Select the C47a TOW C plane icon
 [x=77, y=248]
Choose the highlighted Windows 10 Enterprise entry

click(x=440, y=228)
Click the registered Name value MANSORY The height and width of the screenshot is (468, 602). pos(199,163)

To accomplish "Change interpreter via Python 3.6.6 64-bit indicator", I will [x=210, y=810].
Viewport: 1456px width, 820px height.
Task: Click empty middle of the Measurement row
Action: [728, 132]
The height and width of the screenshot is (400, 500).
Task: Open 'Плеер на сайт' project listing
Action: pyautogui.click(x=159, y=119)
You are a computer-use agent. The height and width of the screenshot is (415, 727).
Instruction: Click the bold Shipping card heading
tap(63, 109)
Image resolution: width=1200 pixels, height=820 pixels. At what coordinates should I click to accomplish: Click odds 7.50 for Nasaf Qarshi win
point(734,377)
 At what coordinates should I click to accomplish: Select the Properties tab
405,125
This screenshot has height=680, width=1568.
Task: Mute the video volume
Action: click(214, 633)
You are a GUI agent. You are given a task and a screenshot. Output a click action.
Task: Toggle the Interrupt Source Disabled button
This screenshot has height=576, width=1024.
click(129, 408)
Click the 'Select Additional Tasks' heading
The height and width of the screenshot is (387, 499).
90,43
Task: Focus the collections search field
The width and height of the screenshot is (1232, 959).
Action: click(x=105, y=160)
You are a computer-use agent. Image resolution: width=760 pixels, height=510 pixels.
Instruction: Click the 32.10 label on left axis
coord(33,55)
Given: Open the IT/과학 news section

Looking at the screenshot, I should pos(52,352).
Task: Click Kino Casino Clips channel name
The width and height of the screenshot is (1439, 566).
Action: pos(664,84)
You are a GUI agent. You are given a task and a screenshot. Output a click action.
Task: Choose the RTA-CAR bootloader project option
* * * *
-- Action item --
All of the data should be retyped exactly.

-- Expected output --
Select the C47a TOW C plane icon
 [x=77, y=248]
Choose the highlighted Windows 10 Enterprise entry

click(x=440, y=228)
Click the registered Name value MANSORY The height and width of the screenshot is (468, 602). pos(199,163)

To accomplish "Change interpreter via Python 3.6.6 64-bit indicator", I will [x=210, y=810].
Viewport: 1456px width, 820px height.
Task: Click empty middle of the Measurement row
Action: [728, 132]
The height and width of the screenshot is (400, 500).
Task: Open 'Плеер на сайт' project listing
Action: pyautogui.click(x=159, y=119)
You are a computer-use agent. The height and width of the screenshot is (415, 727).
Instruction: Click the bold Shipping card heading
tap(63, 109)
Image resolution: width=1200 pixels, height=820 pixels. At what coordinates should I click to accomplish: Click odds 7.50 for Nasaf Qarshi win
point(734,377)
 At what coordinates should I click to accomplish: Select the Properties tab
405,125
This screenshot has height=680, width=1568.
Task: Mute the video volume
Action: click(214, 633)
You are a GUI agent. You are given a task and a screenshot. Output a click action.
Task: Toggle the Interrupt Source Disabled button
This screenshot has height=576, width=1024.
click(129, 408)
Click the 'Select Additional Tasks' heading
The height and width of the screenshot is (387, 499).
90,43
Task: Focus the collections search field
The width and height of the screenshot is (1232, 959).
Action: click(x=105, y=160)
You are a computer-use agent. Image resolution: width=760 pixels, height=510 pixels.
Instruction: Click the 32.10 label on left axis
coord(33,55)
Given: Open the IT/과학 news section

Looking at the screenshot, I should pos(52,352).
Task: Click Kino Casino Clips channel name
The width and height of the screenshot is (1439, 566).
Action: pos(664,84)
You are a GUI agent. You are given a task and a screenshot. Output a click action.
Task: Choose the RTA-CAR bootloader project option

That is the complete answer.